Monday, Jun. 12, 1944
Escorted Adventure
Across the beautiful barren badlands of northwestern China, past sinkholes, chasms and occasional green valleys, jounced six foreign correspondents, ten Chinese journalists and five alert representatives of Chungking's Ministry of Information.
When the decrepit old highway petered out, the party left its de luxe Dodge busses, mounted little horses and rode to a promontory above the mighty Yellow River, sunk in its age-old canyon. They crossed the swift waters on the rope planks of a swaying, weathered suspension bridge, climbed the winding trail beyond to Kenanpo in Shansi, perched like a feudal castle on a cave-pocked cliff.
Model Town. In Kenanpo the news men met aged, wily Yen Hsi-shan, an old-style but relatively progressive warlord. Once he was an enemy of Chiang Kaishek, is now his honored representative. The slippered old man, in a private's uniform, told them of his program to out smart the Communists by improving administration, lifting the lot of the peasant. But Yen's main job was to watch the Japanese, 20 miles to the east. The news men watched coolies singsong a dismantled truck up the cliff, for use on the highway leading to the static front. They inspected cave dwellings of two or more well-swept rooms with an earthen shelf for the family bed, an earthen fireplace and an earth-rirnmed pen for the goat. They saw signs of ample food, good discipline, an official distaste for Communists. Every citizen of Kenanpo, including General Yen, must cultivate a little garden. No one wears skirts in Kenanpo; men, women & children dress in identical floppy blue trousers and jackets. The climate is like Arizona; hot and dry by day and cool at night. The caves are 10DEG cooler inside.

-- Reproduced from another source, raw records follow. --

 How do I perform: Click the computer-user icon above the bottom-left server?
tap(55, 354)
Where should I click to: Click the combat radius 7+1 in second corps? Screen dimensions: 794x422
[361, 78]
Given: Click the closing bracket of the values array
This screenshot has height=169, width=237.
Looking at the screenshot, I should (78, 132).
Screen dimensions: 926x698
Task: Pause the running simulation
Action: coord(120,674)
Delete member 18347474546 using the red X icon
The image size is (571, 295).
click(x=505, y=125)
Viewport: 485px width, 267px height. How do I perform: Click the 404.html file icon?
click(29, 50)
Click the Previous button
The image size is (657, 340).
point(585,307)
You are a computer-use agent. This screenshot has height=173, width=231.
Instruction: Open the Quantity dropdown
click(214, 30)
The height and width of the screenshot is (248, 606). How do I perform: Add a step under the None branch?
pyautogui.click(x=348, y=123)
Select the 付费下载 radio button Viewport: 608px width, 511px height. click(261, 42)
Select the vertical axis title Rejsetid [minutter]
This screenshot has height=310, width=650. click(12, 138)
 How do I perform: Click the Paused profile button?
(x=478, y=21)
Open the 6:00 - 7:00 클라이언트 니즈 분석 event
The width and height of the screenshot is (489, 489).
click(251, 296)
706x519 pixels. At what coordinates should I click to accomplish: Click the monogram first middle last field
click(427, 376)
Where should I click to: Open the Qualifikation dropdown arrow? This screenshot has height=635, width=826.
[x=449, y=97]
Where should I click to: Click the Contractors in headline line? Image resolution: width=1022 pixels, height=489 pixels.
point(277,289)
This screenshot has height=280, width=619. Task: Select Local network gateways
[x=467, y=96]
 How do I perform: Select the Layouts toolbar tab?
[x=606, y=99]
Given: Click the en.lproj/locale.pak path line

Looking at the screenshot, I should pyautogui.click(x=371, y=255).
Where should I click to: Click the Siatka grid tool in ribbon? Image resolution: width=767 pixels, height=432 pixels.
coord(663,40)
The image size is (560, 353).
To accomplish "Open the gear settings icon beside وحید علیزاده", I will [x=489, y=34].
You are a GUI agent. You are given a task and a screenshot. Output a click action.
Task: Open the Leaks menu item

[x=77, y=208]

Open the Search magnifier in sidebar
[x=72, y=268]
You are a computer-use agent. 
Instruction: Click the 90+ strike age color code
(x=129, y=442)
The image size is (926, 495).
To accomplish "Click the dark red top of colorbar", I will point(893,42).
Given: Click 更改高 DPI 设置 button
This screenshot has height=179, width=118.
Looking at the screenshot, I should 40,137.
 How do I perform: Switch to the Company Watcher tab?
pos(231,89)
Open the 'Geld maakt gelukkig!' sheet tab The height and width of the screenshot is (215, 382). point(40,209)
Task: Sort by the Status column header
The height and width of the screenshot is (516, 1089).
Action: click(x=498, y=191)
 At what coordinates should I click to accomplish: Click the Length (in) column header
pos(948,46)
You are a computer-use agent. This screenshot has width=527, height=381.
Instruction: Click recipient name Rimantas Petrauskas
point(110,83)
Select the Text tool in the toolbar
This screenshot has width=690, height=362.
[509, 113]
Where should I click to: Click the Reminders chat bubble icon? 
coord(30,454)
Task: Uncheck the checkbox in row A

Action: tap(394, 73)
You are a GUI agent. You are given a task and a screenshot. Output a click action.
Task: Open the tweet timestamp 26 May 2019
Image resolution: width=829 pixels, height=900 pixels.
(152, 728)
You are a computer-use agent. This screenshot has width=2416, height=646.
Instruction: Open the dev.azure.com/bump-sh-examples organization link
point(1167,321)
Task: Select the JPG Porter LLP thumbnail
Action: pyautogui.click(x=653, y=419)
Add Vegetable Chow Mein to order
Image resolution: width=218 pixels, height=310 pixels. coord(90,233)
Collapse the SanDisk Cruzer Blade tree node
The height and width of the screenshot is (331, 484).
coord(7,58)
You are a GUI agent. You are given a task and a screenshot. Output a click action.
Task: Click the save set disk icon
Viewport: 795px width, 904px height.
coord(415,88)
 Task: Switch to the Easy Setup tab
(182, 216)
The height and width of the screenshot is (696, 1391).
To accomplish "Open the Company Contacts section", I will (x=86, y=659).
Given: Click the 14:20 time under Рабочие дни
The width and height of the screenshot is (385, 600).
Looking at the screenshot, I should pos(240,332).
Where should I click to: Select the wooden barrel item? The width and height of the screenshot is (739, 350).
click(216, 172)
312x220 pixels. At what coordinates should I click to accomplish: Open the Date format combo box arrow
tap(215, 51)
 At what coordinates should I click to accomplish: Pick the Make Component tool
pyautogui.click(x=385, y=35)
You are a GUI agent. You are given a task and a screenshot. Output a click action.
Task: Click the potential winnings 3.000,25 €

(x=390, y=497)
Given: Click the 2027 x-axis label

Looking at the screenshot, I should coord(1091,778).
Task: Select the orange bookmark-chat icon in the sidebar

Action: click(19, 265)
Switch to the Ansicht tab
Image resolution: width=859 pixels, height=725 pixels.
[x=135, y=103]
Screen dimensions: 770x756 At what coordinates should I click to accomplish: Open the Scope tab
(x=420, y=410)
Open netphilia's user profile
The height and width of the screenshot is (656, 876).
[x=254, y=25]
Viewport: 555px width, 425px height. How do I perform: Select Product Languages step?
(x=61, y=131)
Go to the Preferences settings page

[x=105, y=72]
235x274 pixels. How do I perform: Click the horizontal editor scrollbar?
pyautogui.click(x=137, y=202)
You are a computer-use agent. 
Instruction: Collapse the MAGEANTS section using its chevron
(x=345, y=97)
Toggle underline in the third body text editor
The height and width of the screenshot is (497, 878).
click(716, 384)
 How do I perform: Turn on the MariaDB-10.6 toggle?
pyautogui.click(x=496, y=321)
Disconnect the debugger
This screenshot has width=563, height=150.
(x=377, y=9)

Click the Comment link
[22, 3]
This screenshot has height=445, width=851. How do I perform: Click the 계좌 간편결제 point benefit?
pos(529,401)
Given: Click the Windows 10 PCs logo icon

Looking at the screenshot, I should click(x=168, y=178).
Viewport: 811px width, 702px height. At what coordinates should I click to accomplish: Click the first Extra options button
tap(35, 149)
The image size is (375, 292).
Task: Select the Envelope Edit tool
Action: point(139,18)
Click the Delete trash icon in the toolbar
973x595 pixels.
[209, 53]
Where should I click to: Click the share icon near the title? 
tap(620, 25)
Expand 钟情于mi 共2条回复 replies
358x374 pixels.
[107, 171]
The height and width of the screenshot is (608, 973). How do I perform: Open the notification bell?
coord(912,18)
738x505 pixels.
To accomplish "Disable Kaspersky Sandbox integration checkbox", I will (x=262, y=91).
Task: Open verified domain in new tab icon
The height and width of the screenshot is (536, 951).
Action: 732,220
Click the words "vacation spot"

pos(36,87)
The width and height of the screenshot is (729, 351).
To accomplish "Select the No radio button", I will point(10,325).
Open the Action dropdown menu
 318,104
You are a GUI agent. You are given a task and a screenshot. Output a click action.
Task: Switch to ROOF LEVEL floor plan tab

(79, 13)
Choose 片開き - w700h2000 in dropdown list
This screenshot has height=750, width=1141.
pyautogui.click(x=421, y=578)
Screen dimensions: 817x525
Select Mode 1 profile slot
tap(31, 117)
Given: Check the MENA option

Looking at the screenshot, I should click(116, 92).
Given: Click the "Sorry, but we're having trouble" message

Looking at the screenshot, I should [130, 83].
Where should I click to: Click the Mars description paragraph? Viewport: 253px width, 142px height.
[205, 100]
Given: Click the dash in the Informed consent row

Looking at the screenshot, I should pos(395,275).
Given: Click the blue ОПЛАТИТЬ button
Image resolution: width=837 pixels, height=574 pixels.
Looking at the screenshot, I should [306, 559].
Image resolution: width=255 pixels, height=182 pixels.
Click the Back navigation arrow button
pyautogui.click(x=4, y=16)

Fortress Town. The visit to Kenanpo was a side trip on the way to Yenan, Communist China's capital in the province of Shensi, barred to correspondents since 1939. First stop in Shensi was at Sian, since 1937 the Kuomintang's key military and political bastion against the Communist threat. There the correspondents were handsomely wined & dined. Dense crowds lined the streets, breaking into staccato cheers at a given signal. Waiters had "V" for Victory hastily stitched on their caps. A plane had brought them to the capital of Shensi; busses and horses would take them over the rest of their three-month inspection tour. The Government had promised no political censorship, provided the reports carried Chungking's side of the story.
General Lo Tse-kai, chief of staff, surprised the newsmen by stating flatly that the famous Communist Eighth Route Ar my had never fought the Japanese. Asked why the Japanese continually reported clashes with the Communists, he snapped: "If you believe the Japs, why is America fighting Japan?" Lo Tse-kai denied that his troops had ever received Lend-Lease aid, though as he spoke a flight of U.S.-built planes roared overhead, enroute to the Honan front.
Penitents' Town. The correspondents visited Sian's "labor camp," a rehabilitation center for political malcontents. Officially, instruction is for those who seek it and lasts two years, one political, one vocational. But some inmates said that they had been there four years. A group of trusties, invited to tea, told the correspondents that they had entered freely, after leaving the Communist area, to have their thoughts straightened out. These people were self-possessed and smiling. Others, when buttonholed on the drill ground, blanched and trembled, stammeringly admitted that some of their fellows were still Communist. People in Sian laughed at the suggestion that attendance was voluntary.
After three days in regulated, circumspect fortress Sian, one correspondent reported nostalgia for the relatively liberal, easygoing ways of Chungking. He might have added that the Chungking Government had let him and his fellows cable a liberal dose of the truth about China.